Problema a resolver: Transcreva fielmente o trecho da listagem que vai da linha que contém "PODCAST (257, 36)" até o fim da listagem, incluindo as duas extremidades.
─── Registros armazenados
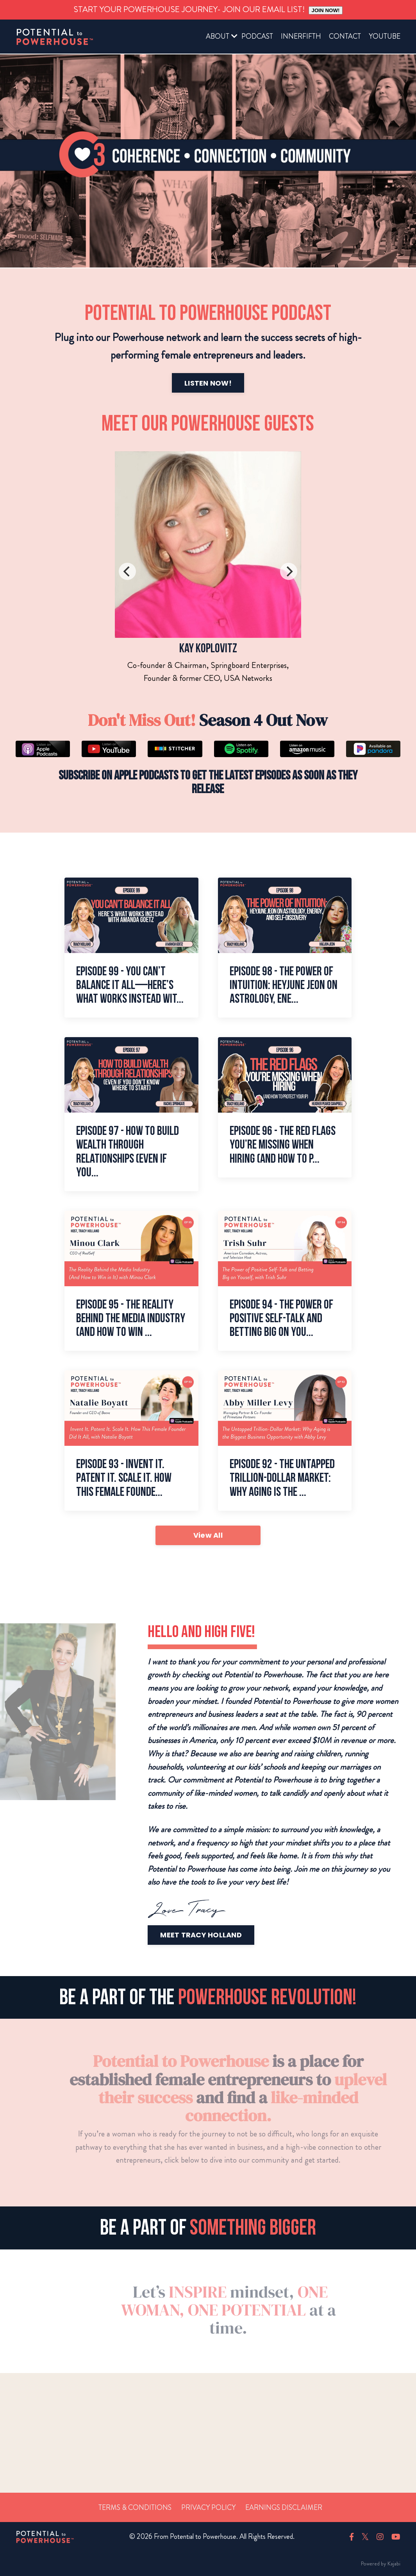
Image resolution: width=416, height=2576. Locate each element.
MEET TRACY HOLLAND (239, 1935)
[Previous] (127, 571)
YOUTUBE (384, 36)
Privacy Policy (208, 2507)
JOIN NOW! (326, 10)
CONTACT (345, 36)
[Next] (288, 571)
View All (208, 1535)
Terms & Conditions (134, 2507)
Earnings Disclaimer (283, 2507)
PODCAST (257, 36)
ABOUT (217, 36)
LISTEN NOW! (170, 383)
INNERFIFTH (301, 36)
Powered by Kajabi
──────
Em resposta:
PODCAST (257, 36)
ABOUT (217, 36)
LISTEN NOW! (170, 383)
INNERFIFTH (301, 36)
Powered by Kajabi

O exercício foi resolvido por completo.